### DESCRIPTION OF THE TASK
Take the lines from the line containing "How do I perform: Tap" through the end of the entries and output them exactly, with no pictures and nothing more.

### DATA TO PROCESS

* * * * * * *

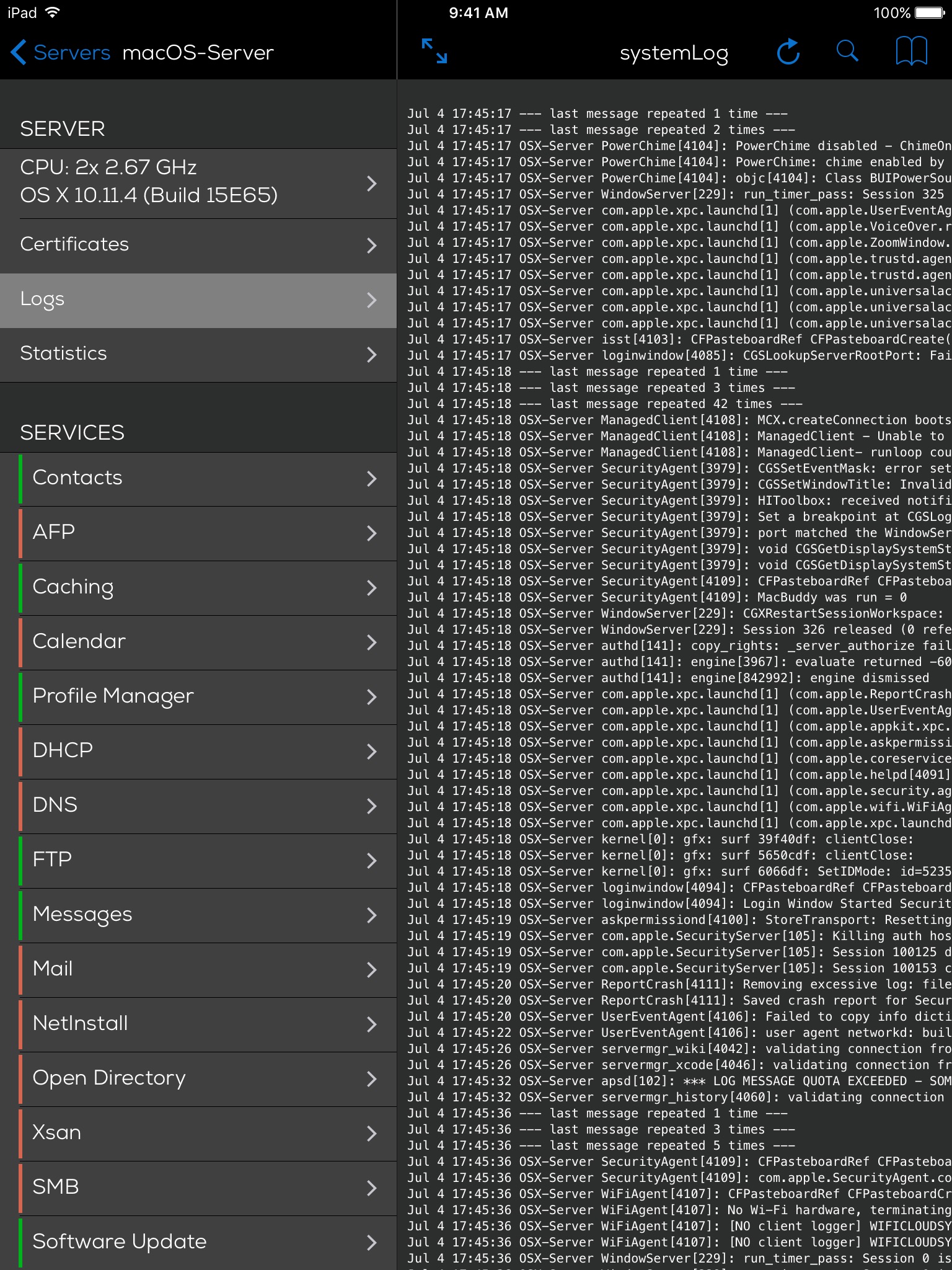Screen dimensions: 952x1270
Task: Tap the fullscreen expand arrows icon
Action: 434,51
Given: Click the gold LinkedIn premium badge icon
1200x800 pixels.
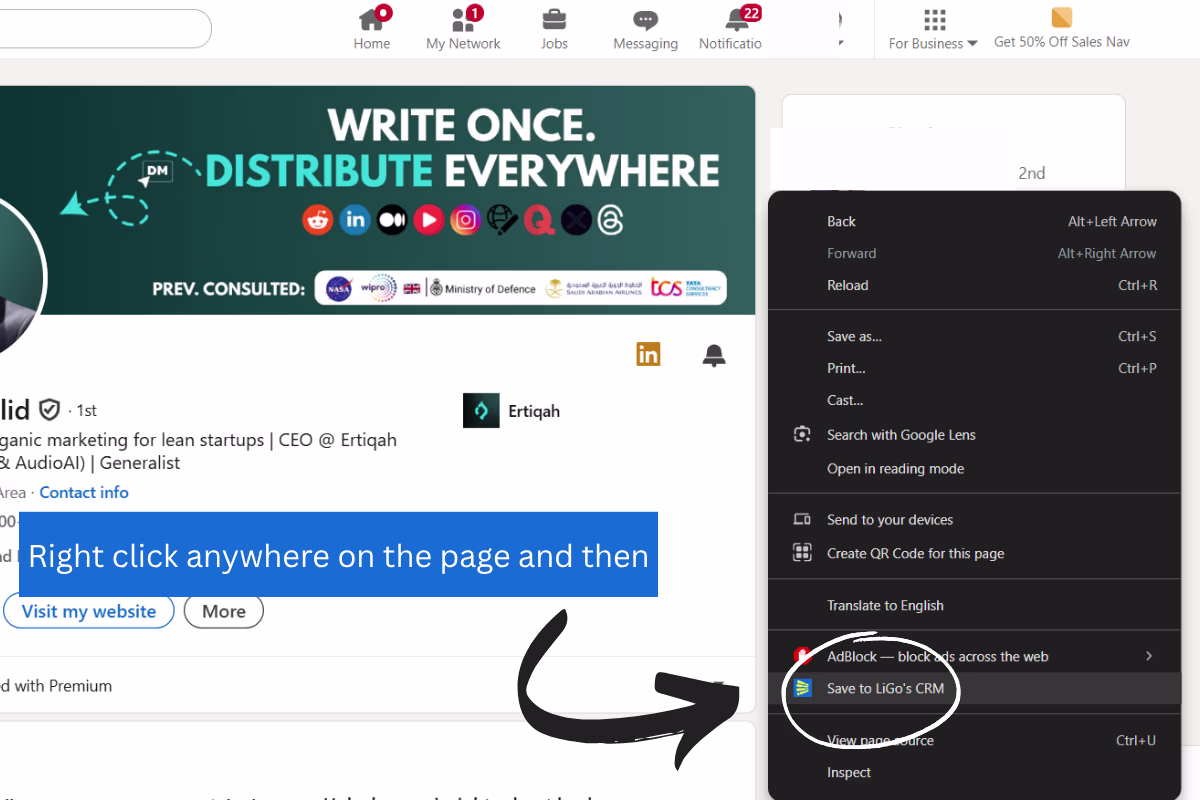Looking at the screenshot, I should [648, 354].
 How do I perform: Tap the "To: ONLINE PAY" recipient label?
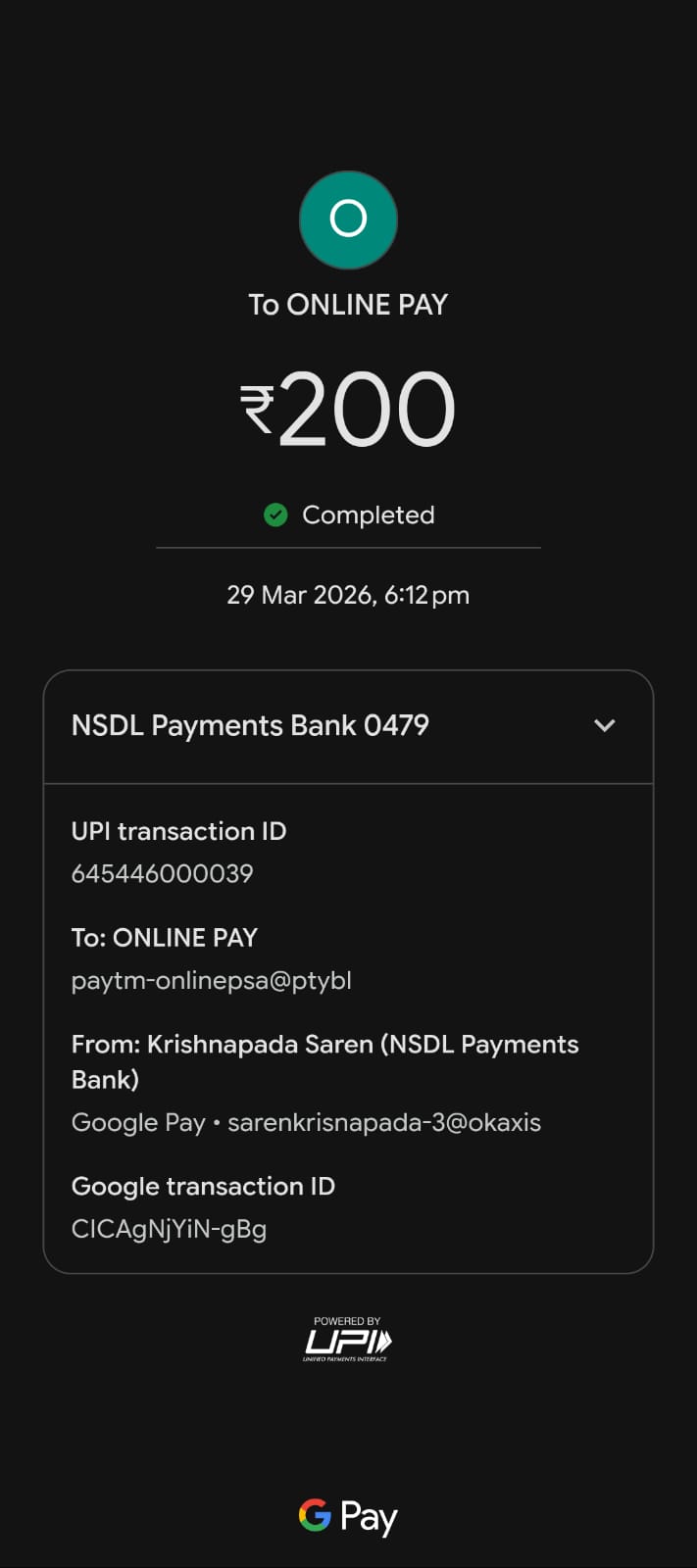pyautogui.click(x=164, y=938)
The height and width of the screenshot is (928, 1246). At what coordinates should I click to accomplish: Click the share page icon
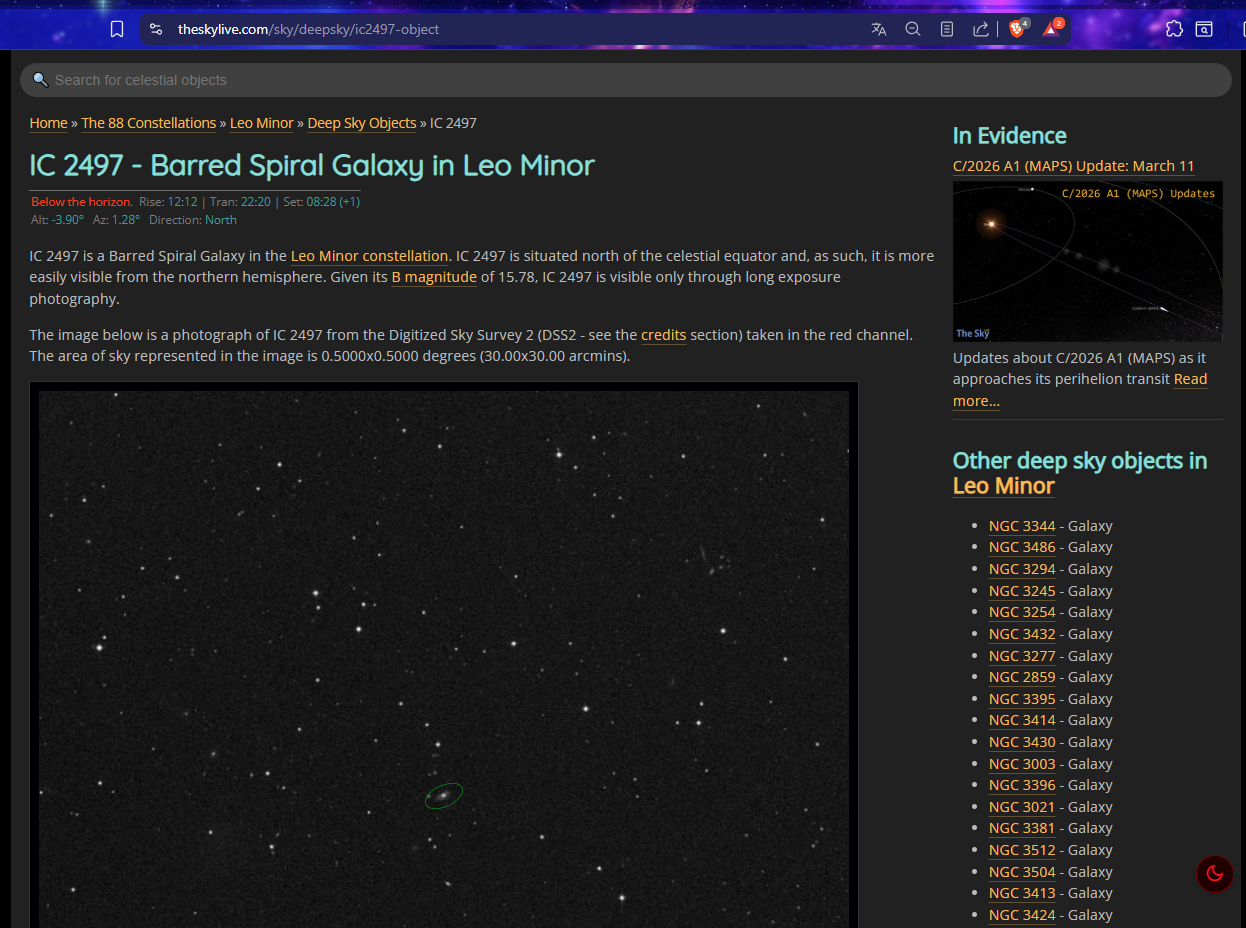tap(981, 29)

* * * * * * *

### EXPECTED OUTPUT
 How do I perform: Tap the "To: ONLINE PAY" recipient label?
pyautogui.click(x=164, y=938)
The height and width of the screenshot is (928, 1246). At what coordinates should I click to accomplish: Click the share page icon
tap(981, 29)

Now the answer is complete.